Dead Games - for games that no longer work anymore because the publisher shut down the servers. This is a reminder to not buy these kind of games in the future.
I also add non steam games like Playstation and Switch games as shortcuts to a desktop files named after the game that point to nothing. Then add it to the categories to track.
This would be a nice solution if my games was only on steam, however i also use GOG quite a lot. So yeah as u say a more dedicated solution would be nice.
I keep a list in a plain text file. It has sections for each year and one section for games I’m interested in. The list used to be on paper and I’m considering going back to that.
I’ve been using backloggery.com for more than 15 years.
It’s a simple, manual site, but I think that’s also its main strenght - I’ve had too many issues with other sites where I wanted to add a niche game I played but it was not in their databases, inconsistent naming between games in the same series, no ability to add duplicates when I occasionally double-diped on a game and so on.

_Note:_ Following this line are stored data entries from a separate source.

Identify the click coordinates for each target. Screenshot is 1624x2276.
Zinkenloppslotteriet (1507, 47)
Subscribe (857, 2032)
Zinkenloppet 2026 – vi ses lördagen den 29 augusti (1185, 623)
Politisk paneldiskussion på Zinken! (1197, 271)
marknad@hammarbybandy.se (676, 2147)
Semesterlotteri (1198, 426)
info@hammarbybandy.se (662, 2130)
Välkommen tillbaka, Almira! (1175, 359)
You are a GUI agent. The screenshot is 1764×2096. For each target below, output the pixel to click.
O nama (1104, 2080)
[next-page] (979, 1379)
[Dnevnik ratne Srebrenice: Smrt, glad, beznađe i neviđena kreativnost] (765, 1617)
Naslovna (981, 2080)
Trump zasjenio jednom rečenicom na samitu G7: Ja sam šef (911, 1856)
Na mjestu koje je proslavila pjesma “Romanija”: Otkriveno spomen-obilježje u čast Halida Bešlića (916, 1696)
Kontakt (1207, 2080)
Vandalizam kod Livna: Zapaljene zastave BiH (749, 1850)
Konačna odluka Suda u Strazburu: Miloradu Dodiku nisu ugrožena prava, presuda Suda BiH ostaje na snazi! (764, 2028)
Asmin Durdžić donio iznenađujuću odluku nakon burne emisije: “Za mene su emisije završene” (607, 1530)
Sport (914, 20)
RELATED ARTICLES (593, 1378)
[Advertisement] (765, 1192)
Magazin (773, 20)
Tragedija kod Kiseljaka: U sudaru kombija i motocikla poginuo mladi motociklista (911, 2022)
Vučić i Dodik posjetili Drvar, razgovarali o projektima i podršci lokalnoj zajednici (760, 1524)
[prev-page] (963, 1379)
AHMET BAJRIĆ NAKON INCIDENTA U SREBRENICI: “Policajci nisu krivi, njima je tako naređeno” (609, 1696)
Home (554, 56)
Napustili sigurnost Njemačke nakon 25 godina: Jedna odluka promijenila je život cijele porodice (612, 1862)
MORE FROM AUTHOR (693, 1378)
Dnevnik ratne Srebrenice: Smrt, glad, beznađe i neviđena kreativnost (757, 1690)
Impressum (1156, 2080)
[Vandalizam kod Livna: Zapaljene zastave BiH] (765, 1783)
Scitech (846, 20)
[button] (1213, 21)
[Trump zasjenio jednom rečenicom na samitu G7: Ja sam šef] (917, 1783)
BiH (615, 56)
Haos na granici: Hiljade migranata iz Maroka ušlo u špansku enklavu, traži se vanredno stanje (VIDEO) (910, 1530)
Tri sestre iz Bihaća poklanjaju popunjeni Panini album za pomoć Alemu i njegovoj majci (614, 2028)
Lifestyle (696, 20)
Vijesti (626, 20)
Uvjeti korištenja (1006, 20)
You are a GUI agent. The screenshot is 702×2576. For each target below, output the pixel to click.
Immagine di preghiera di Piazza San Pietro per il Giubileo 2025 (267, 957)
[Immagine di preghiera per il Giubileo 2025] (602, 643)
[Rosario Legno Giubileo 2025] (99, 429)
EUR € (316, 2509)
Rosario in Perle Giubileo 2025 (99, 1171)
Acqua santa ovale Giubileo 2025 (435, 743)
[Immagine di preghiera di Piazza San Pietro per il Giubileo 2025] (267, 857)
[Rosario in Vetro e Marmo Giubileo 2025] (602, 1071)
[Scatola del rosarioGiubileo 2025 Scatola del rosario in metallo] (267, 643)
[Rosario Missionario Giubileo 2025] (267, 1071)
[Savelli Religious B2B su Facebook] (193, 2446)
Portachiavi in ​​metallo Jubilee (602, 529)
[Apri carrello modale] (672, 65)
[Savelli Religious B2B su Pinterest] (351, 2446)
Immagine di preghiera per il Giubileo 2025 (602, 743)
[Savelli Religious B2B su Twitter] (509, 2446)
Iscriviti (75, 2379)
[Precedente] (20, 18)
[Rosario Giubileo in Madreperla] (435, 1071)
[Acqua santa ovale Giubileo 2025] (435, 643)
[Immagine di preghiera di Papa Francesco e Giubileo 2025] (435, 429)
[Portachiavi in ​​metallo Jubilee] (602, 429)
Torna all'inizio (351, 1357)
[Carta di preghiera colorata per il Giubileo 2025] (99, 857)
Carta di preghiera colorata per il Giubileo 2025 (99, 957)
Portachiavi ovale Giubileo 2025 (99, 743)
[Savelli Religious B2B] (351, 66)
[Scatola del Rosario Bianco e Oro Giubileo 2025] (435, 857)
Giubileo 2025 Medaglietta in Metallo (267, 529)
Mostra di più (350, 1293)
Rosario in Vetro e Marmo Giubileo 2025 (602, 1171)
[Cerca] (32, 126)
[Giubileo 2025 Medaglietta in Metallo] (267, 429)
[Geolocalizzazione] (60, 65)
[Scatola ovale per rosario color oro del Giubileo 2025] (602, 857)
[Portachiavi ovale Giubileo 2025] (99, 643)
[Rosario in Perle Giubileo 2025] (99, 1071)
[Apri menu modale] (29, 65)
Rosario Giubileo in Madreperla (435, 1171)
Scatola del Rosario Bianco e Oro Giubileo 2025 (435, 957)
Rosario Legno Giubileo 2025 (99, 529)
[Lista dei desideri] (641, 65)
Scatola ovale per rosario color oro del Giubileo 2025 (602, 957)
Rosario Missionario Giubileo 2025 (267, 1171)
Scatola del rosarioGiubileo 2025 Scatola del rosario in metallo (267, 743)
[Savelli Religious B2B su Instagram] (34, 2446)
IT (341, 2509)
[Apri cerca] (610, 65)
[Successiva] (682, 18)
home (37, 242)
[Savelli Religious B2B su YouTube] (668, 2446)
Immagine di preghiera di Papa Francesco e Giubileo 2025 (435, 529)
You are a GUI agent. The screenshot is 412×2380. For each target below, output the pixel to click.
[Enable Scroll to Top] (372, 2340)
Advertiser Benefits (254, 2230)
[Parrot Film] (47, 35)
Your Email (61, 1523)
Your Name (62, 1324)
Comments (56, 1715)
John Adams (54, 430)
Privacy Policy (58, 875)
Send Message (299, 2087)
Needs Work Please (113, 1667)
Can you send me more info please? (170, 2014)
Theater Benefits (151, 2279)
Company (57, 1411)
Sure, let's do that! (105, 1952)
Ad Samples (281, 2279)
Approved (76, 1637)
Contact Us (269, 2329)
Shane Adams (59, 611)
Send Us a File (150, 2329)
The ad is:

It has all features I need - you can add reviews, notes, track priorities, wishlist, borrowed games, make custom lists, get stats… it’s also community supported with no ads.
The site was a bit stale without development for a while, but Drumble (the owner) finished a major rewrite last year and started developing new features again. You can check his profile here for an example.
Not a complete list, but I made a spreadsheet to help me keep track of the games I bought but then never or barely played to try to get me to revisit them in some organized way. Outside of that, there’s just the steam library. Anything further back from my time playing on consoles is kind of just lost to time and memory unless it was a particularly memorable game.
I don’t, my favorite games have a way of leaping out of my memory or my life and latching onto my face to remind me I love them. I guess I forget the others.
www.backloggery.com might be the least modern looking game tracking site, but it’s the only one I found which gives you a yearly breakdown of your started and beat games, that’s way I use it.